Knocking from Inside, by Tiel Aisha Ansari

This week's portion: Tzav, "command"


A perpetual fire shall be kept burning on the altar, not to go out. --Lev. 6:6

First you dress in linen
then scoop out the ashes.
Stop and wash with water,
then you change your garments

and scoop out the ashes.
Lather, rinse, repeat;
then you change your garments.
No one said it was easy.

Lather, rinse, repeat;
out here in the wilderness
no one said it was easy
to keep the fire burning.

Out here in the wilderness
there's little wood to scavenge
to keep the fire burning
all night until morning.

There's little wood to scavenge
and you want perpetual motion
all night until morning—
that's the ritual of the offering.

You want perpetual motion
but fires don't burn forever
and the ritual of the offering
is this lesson from the waters.

Fires don't burn forever
(except for that holy pillar)
so take a lesson from the waters
and the reeds you sludged across.

Remember that holy pillar
like a beacon in the darkness
and the reeds you sludged across
each shaky step toward freedom.

Like a beacon in the darkness
God's instructions on this are clear:
each shaky step toward freedom
keeps the fire burning.

God's instructions on this are clear.
Stop and wash with water.
Keep the fire burning.
First you dress in linen.


This poem is a pantoum, one of my favorite verse forms. Because it makes use of repetition, it seemed like a good match for this piece of Vayikra (Leviticus); the same repetition that's a little frustrating in prose feels fruitful and intriguing in poetry.

This week we're in parashat Tzav.

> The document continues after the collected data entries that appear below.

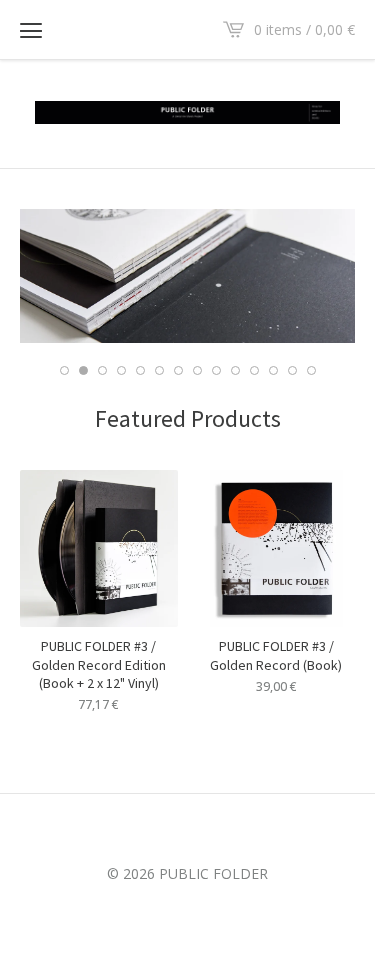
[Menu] (31, 30)
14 (311, 370)
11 (254, 370)
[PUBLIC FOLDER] (187, 112)
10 (235, 370)
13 (292, 370)
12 (273, 370)
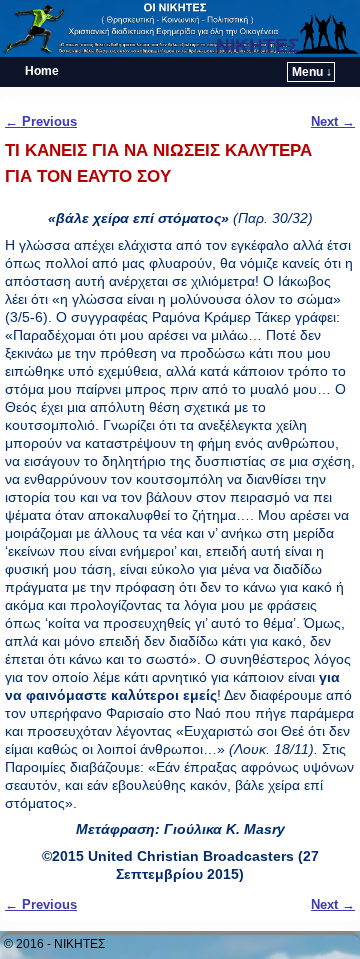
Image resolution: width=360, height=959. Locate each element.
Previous (41, 121)
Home (42, 71)
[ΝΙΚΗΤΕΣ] (180, 28)
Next (333, 121)
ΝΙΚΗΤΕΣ (257, 45)
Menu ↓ (312, 72)
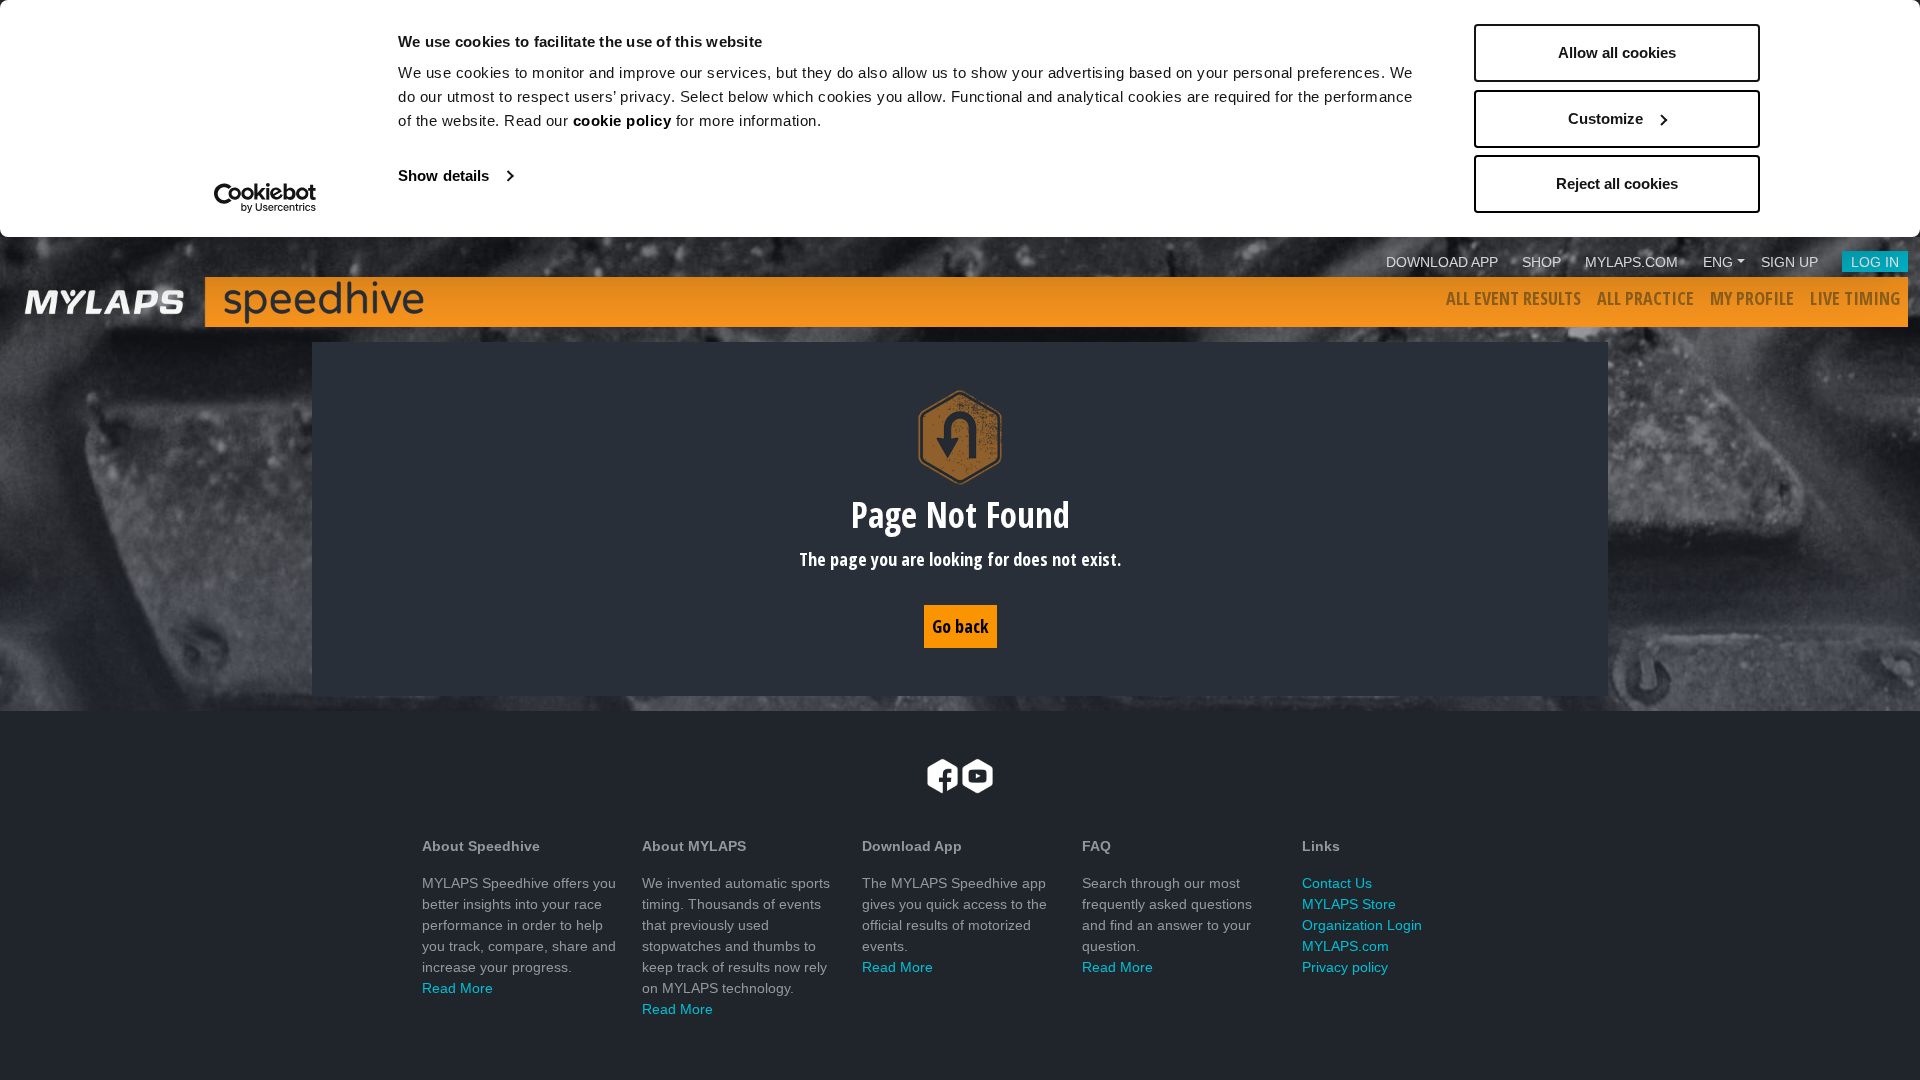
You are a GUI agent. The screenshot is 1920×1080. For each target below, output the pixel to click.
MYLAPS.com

When I reread the portion, 6:6 leapt out at me and became the epigram for the poem; the rest of the poem followed from there. Again, if you can see the embedded audio player at the top of the post you can listen to the poem; alternately you're welcome to download tzav.mp3.

I hope y'all are enjoying these Torah poems. They work for me on a different level than do prose divrei Torah; the process of writing them is showing me sides of these Torah portions I hadn't seen before.


Edited to add: this poem is now available in 70 faces, my collection of Torah poems, published by Phoenicia Publishing, 2011.